Is your husband supportive of your returning to work?

CurlyhairedAssassin · 02/12/2018 13:45

Why does it have to be a GP receptionist, which are open later so will cause issues. Could you look for for office hours in hospital admin maybe?

Chuggachuggatoottoot · 02/12/2018 13:47

*then what? you negotiate an extra hour from CM or THEIR DAD can pick them up

why is it all your responsibility?*

I guess because he is a partner and I don't need to work and he is often home late has lots of meetings etc

OP posts:
CurlyhairedAssassin · 02/12/2018 13:47

After school childcare would take all your money? Are you absolutely sure? Doesn’t sound right to me at all. I have done this. Maybe you will end up working for nothing for the last 2 hours of the day but what about the money you’re earning the rest of the day when they’re in school costing you nothing?

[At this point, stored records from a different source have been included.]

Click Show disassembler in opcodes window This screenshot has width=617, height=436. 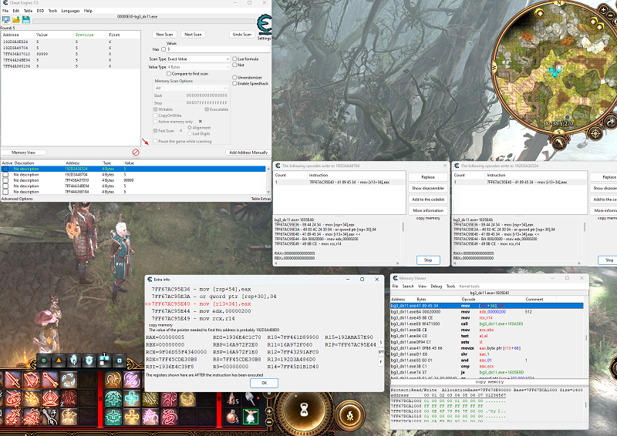tap(427, 188)
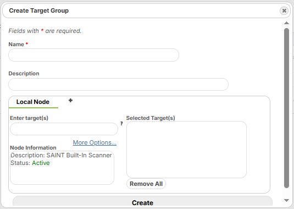The height and width of the screenshot is (209, 294).
Task: Click the Description field label
Action: [24, 74]
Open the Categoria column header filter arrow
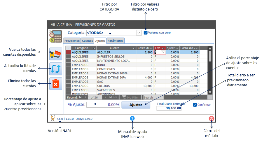The height and width of the screenshot is (142, 262). click(x=94, y=48)
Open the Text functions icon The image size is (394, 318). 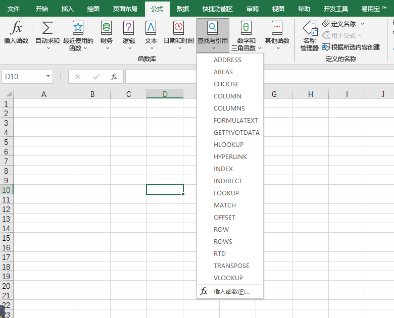(151, 28)
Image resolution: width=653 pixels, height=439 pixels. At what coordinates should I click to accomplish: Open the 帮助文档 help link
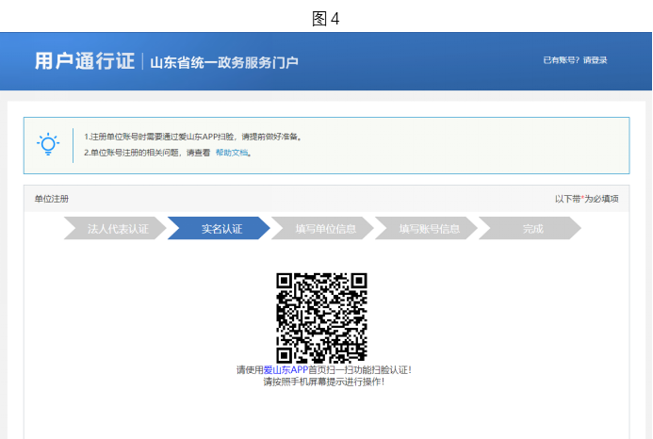(x=233, y=153)
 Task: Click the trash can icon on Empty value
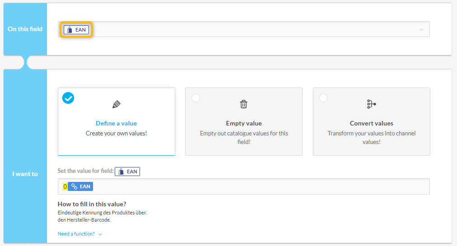pos(244,104)
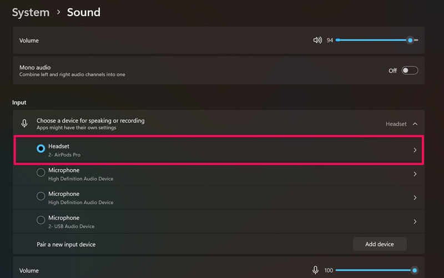Select the Headset AirPods Pro radio button
Viewport: 444px width, 278px height.
tap(41, 149)
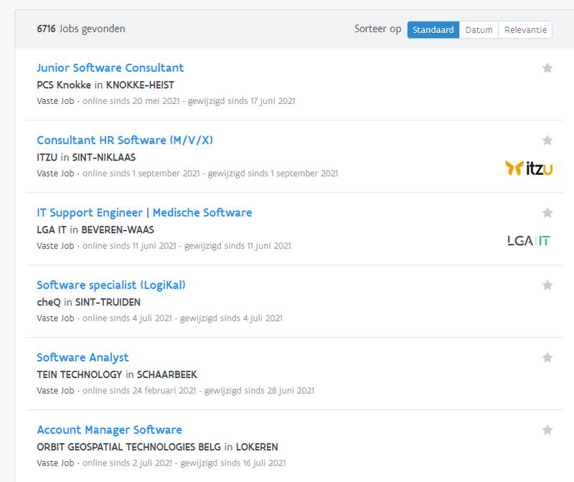Open Junior Software Consultant job title
Screen dimensions: 574x482
click(110, 68)
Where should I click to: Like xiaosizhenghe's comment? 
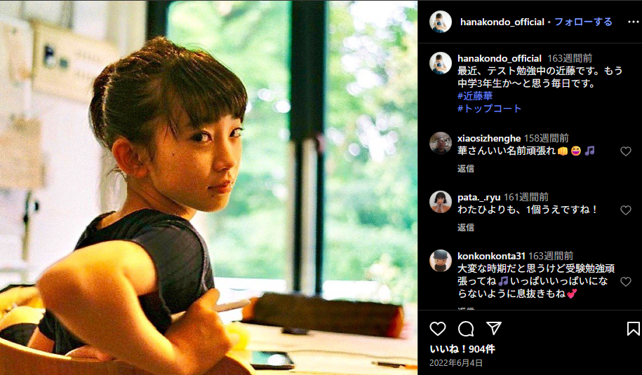[626, 151]
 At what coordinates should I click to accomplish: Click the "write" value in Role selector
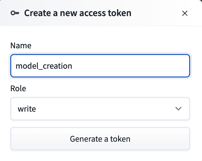27,109
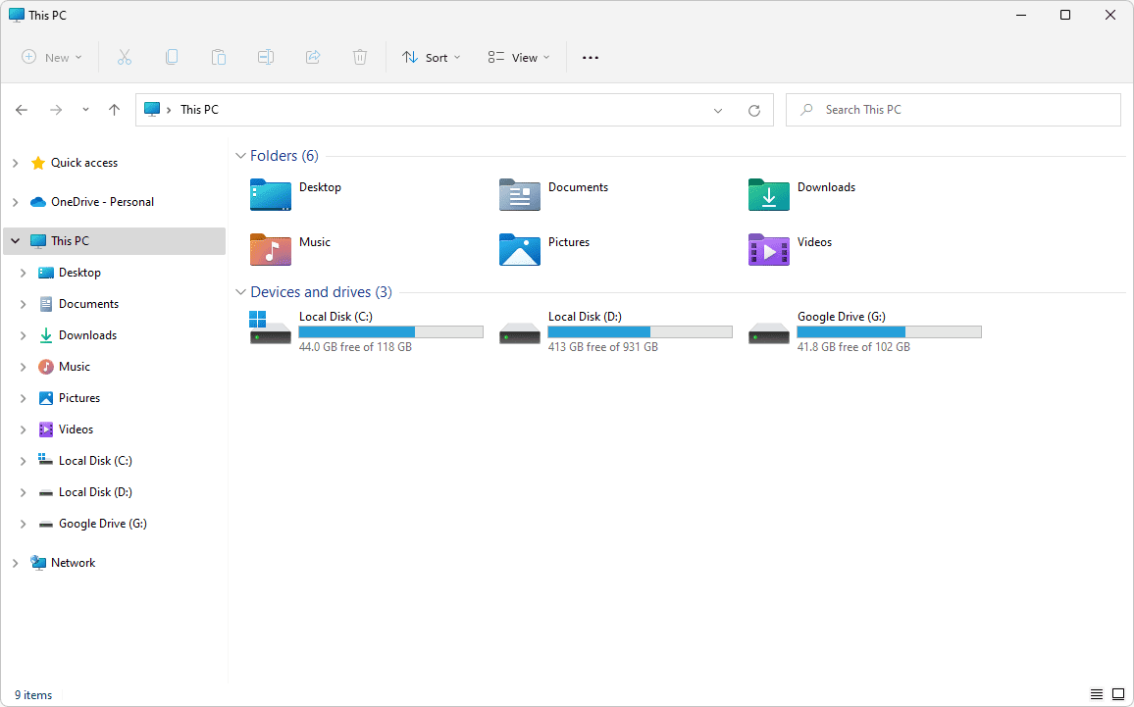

CurlyhairedAssassin · 02/12/2018 13:50

I think you are making excuses. If he can afford the childcare then you can afford to work. It means you keep your skills up to date. You can’t foresee the future. you might HAVE to earn at some point in the future.

ghostyslovesheets · 02/12/2018 13:50

they aren't in childcare for long through - I went through a stage where all my pay went on nursery fees

now I just pay a child minder for 1 child 2 hours a night - the others are teens and I take home more money and still have my career - it's worth it

Chuggachuggatoottoot · 02/12/2018 13:52

I have one in school and one preschool age. My dh generally thinks I should just volunteer because I've never really been that happy working in the past which isn't entirely true but I did used to have stressful jobs. Ideally I wanted someone to be able to take my youngest to preschool and pick up but I'm struggling to get that childcare and I would have to take youngest out of preschool and pass to a childminder which I didn't want to do. It's just so difficult. It gets me down.

OP posts:
MrsSchadenfreude · 02/12/2018 13:55

Au pair.

ilovesooty · 02/12/2018 13:58

I hope he's taken out a pension for you.
It doesn't sound as though he's really boosting your confidence of self belief that you can develop your skills.

lazymare · 02/12/2018 14:00

If you have experience in office work then set up as a VA.

Chuggachuggatoottoot · 02/12/2018 14:00

He has talked about taking out a pension for me yes.